Lesson 9: There is often a time lag between the identification of a cost and its inclusion in UCRs

Kenya’s National AIDS Control Council proposed requiring, as part of the local IRB approval process, that cost data be shared immediately upon the completion of any costing studies and that raw data be maintained in a designated digital repository. This move was meant to fulfill four objectives: (1) reduce the time between production of new costing study results and inclusion in the UCR; (2) ensure that local researchers and policy-makers have access to primary data collected within their own country; (3) increase the value and use of the UCR for researchers and policy-makers; and (4) allay concerns of researchers about their ability to publish findings if data from their studies has already made data publicly available in UCRs.

Conclusions

Our experience demonstrates that, while UCRs have enabled analyses of the drivers of variation in unit costs, increased access to evidence on unit costs and streamlined the process of creating resource needs projections, the databases do not represent a panacea for country costing needs.

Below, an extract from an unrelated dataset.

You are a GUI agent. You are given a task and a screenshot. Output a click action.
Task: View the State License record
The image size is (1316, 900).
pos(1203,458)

Significant expense is incurred to build, launch, and disseminate UCRs, yet these repositories stagnate without a mechanism for ongoing management, data updates, and user support.

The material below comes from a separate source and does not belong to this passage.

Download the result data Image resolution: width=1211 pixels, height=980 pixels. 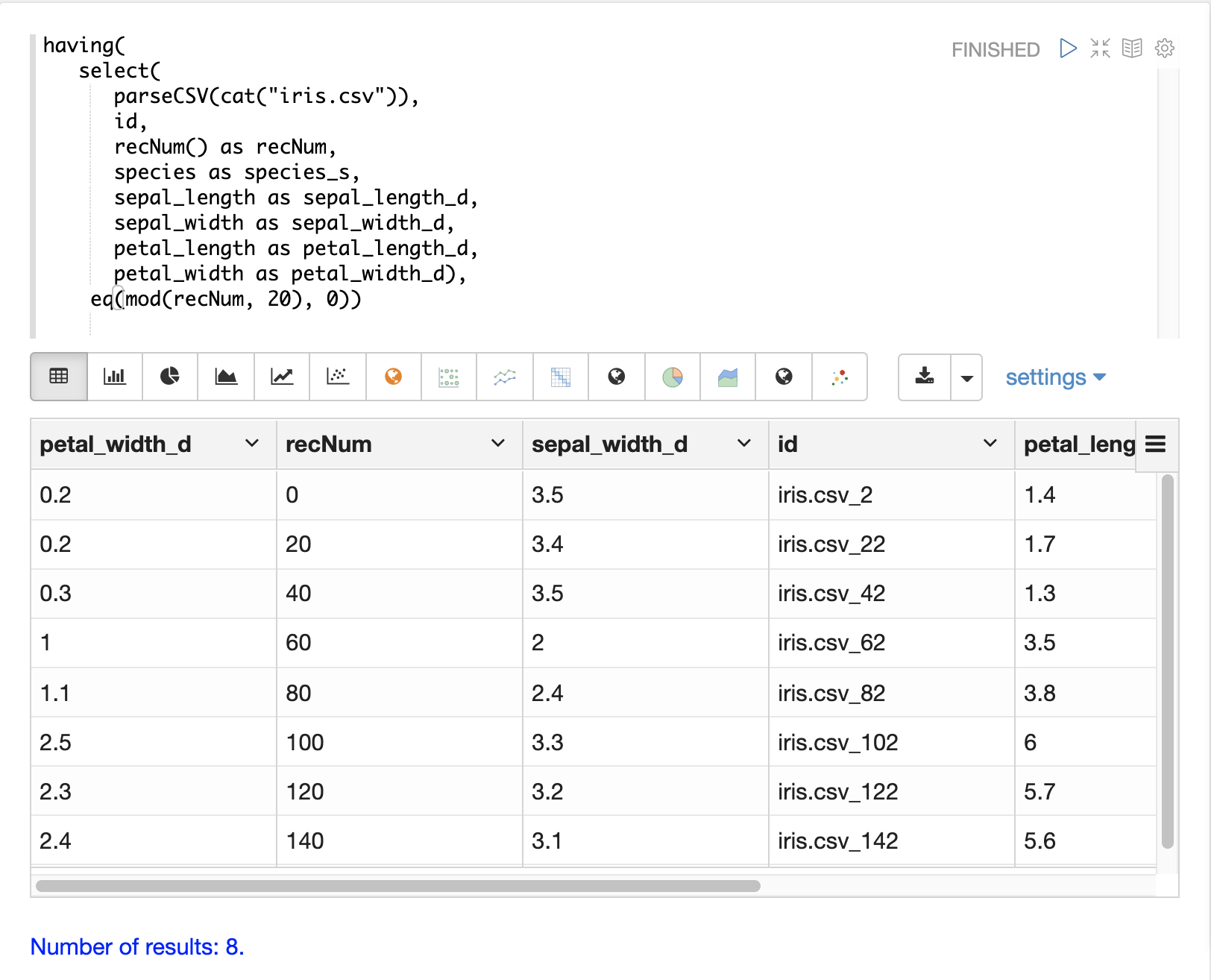tap(925, 377)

Honest discussion of the limitations of UCRs may serve to create realistic expectations on the part of donors, local governments, and users. For example, UCRs cannot solve or compensate for an individual’s lack of expertise regarding how to generate or use cost data. Additionally, poor documentation of methods in source materials can limit a UCR administrator’s ability to control and communicate the quality of the data. Finally, when intervention implementers and evaluators have incentives to treat data from the studies they conduct as proprietary, UCRs can provide, at best, an incomplete record of relevant information.

Thus, rather than building new UCRs, stakeholders—particularly LMIC governments—may be better served by increasing investments in other areas related to unit cost data, namely: (1) routinizing systems for regularly generating and collecting cost data within national health systems, and (2) building capacity among economic researchers within the respective countries to better analyze and utilize existing cost data.